# Forza Horizon 3 - Forzathon-Bug



## Schnuetz1 (18. Dezember 2016)

Hallo zusammen,

Ich habe jetzt schon beim zweiten Forza-Thon hintereinander den Bug, dass ich Veranstaltungen abschließe, aber keine Belohnungen bekomme.

Heute habe ich eine Löffelliste im Outback gemacht, keine 11.000XP bekommen. Ebenso habe ich die 3 Rennen mit dem erforderlichen Auto gemacht, ebenfalls keine Prämie bekommen.
Die Herausforderungen werden auch nicht grau hinterlegt. 

Im Internet gibt es zwar ab und an mal Berichte von Leuten, die das auch haben. Allerdings findet man so gut wie keine Lösungen dazu.

Hat jemand von euch ein ähnliches Problem oder eine Lösung?

Viele Grüße,
Schnütz


----------



## Isrian (18. Dezember 2016)

Von den Rennen musste ich 4 machen, dann hat's gezählt.


----------



## ak1504 (18. Dezember 2016)

Ne das dauert manchmal bis man die Bestätigung bekommt.


----------



## Galford (18. Dezember 2016)

Isrian schrieb:


> Von den Rennen musste ich 4 machen, dann hat's gezählt.



Bei mir waren es ganz sicher 5. Ich bin 3 Rennen in Blizzard Mountain - und als dies nicht ausgereicht hat - noch 2 Rennen im Hauptspiel gefahren. Natürlich habe ich alle 5 gewonnen, so wie es verlangt wurde.

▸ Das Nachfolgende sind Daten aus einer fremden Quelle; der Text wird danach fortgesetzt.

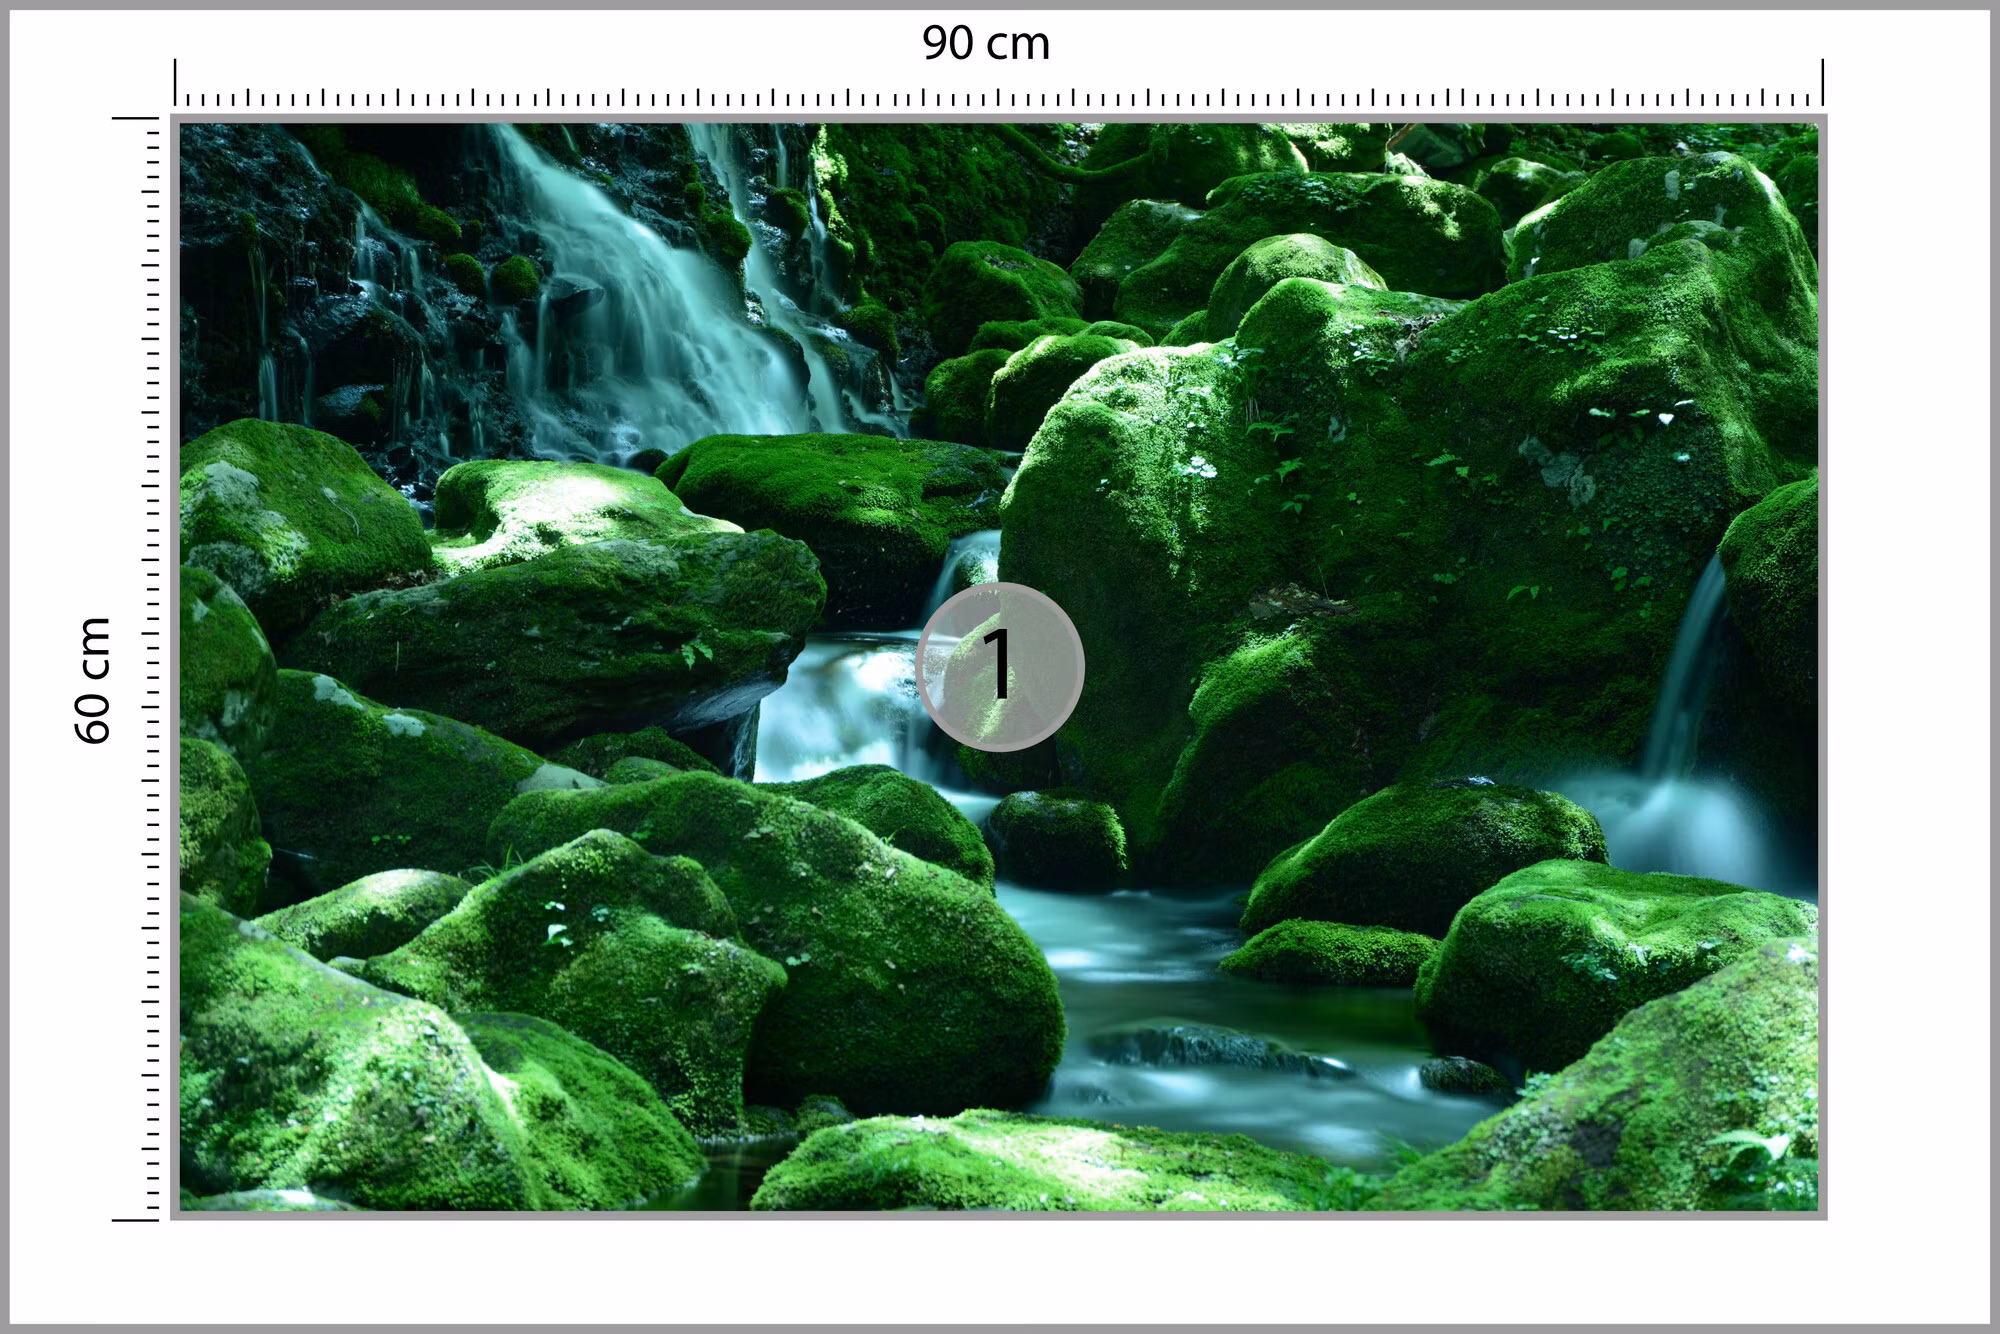2000x1334 pixels.
Task: Select the 60 cm height label
Action: 92,680
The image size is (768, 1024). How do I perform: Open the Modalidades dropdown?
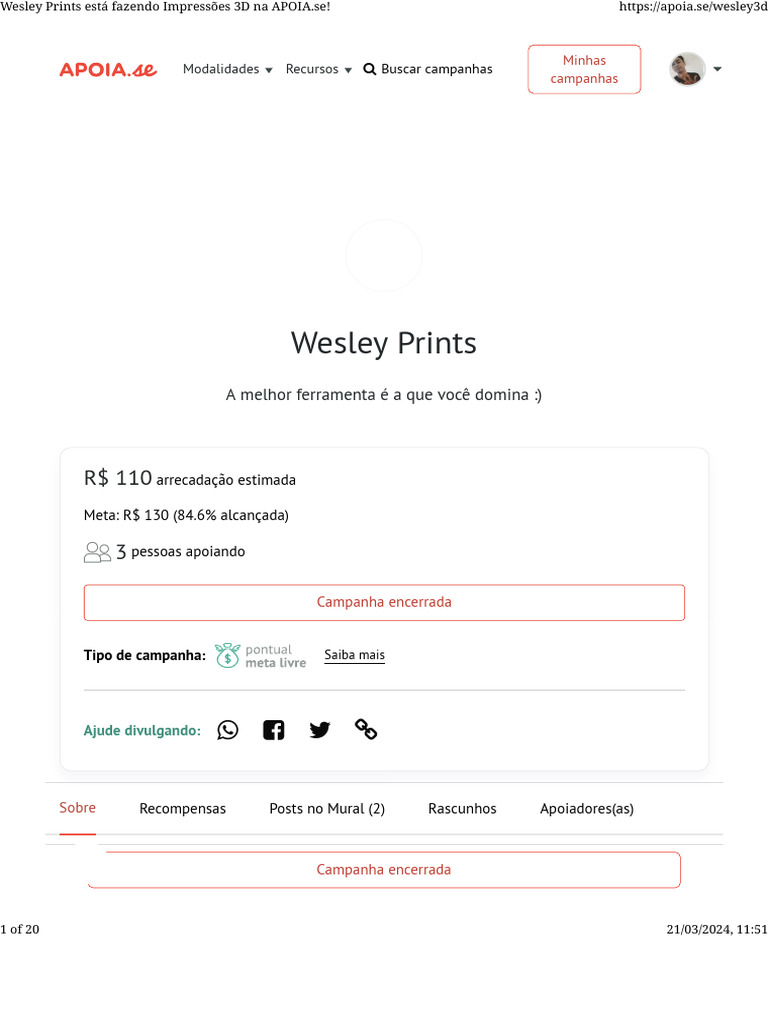tap(227, 69)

So steht es sogar in der Beschreibung des Achievements selbst.

#Forzathon Landungsboot
Gewinnen Sie _*5*_ Rennen im Alumicraft Class 10 Race Car, um den Terradyne Gurkha LAPV zu erhalten.

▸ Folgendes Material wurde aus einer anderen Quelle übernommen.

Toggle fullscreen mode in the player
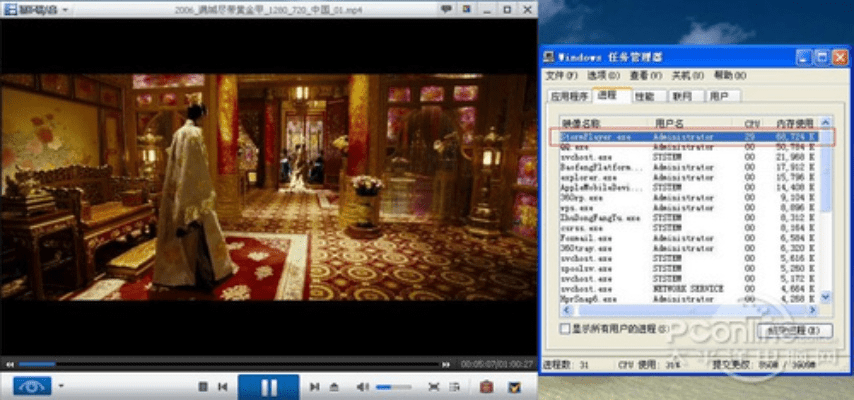Viewport: 854px width, 400px height. click(x=434, y=386)
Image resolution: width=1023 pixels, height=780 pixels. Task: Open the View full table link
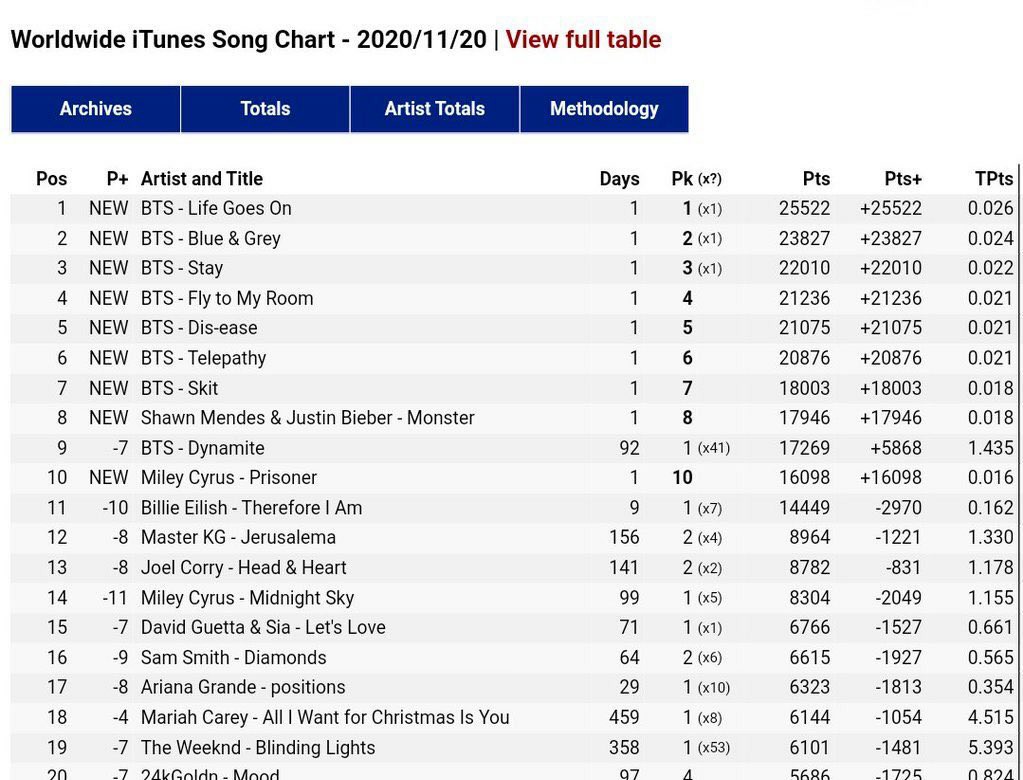[x=583, y=40]
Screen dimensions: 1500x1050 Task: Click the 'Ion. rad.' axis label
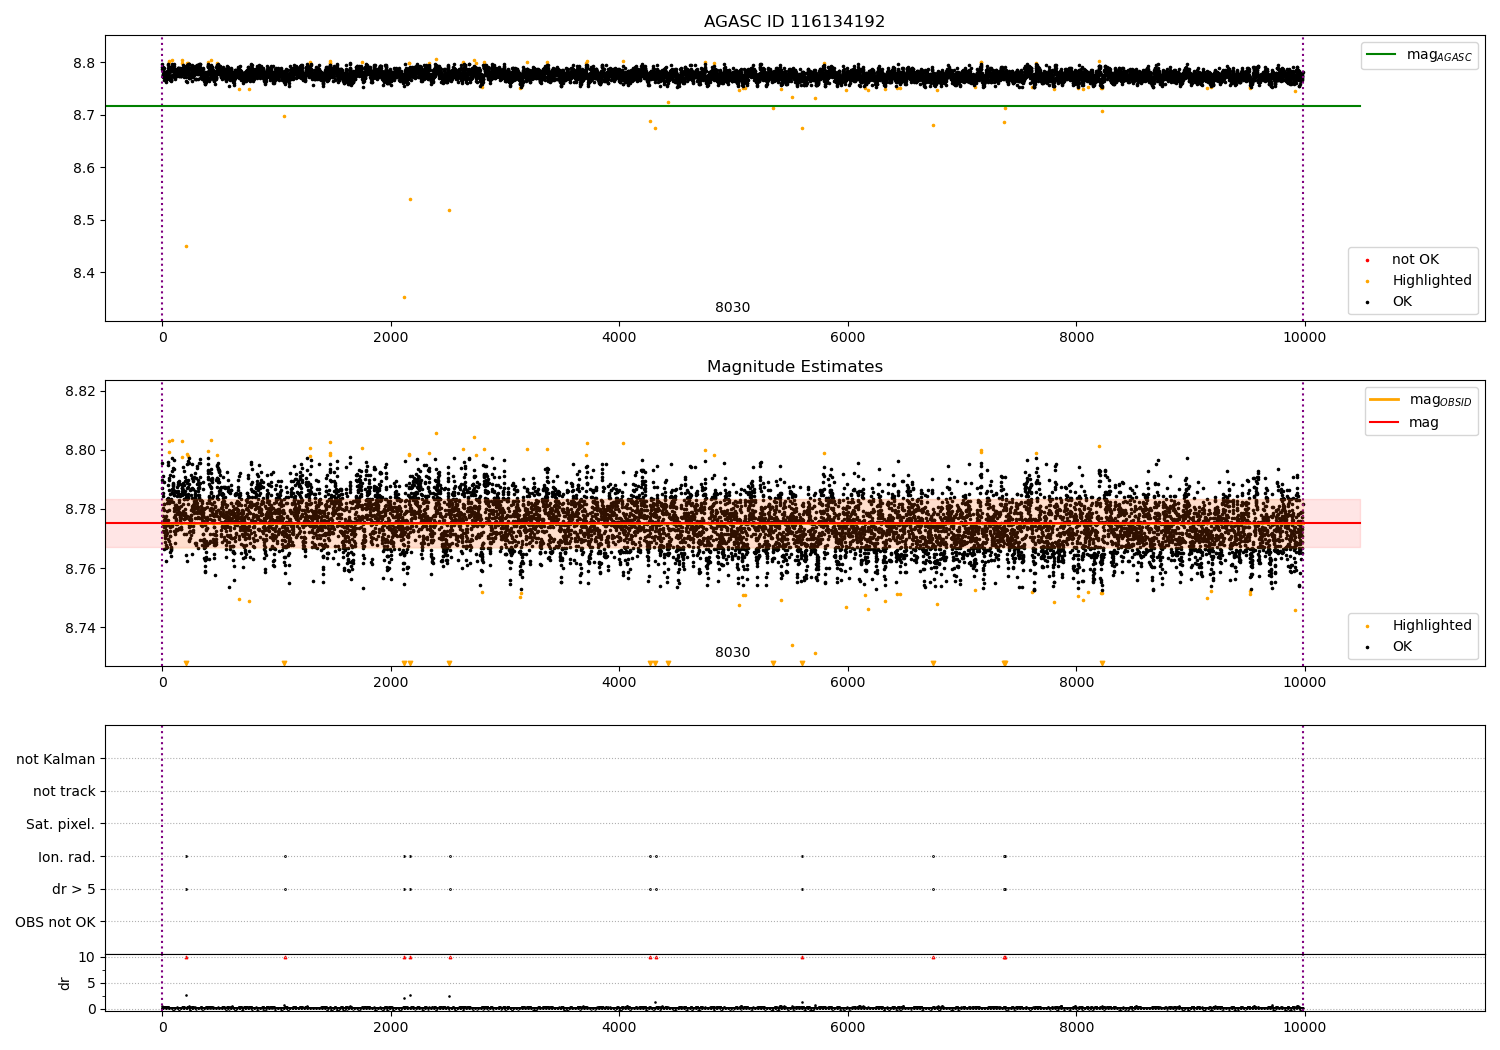(x=67, y=857)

3 ist auf jeden Fall falsch. Allerdings war auch die Beschreibung im Spiel selbst nicht korrekt.


----------



## Schnuetz1 (19. Dezember 2016)

Ich bin gestern dann auch 5 Rennen gefahren, dann hat es gezählt.
So naiv wie ich bin, habe ich mich natürlich auf die Beschreibungen im Spiel verlassen ... mein Fehler. 

Danke für die Hilfe.


----------



## HollyD (21. August 2018)

*grab*

Habe nun das selbe Problem. Es heisst, ich müsse 3 Rennen in einem Retro Muscle gewinnen, eine Meisterschaft in einem Camaro gewinnen, eine Löffelliste erstellen und abschliessen und noch was.
Habe dann in einem Reto Muscle Camaro eine Meisterschaft gemacht. DIE GOLIATH!!! Und nichts hat gezählt. Auch die erstelle Löffelliste (deren 3 ich erstellt und gewonnen habe) haben nicht gezählt.

Als Lösungsansatz war das zurücksetzen der XBox-App und Horizon 3. Hat alles nichts genutzt.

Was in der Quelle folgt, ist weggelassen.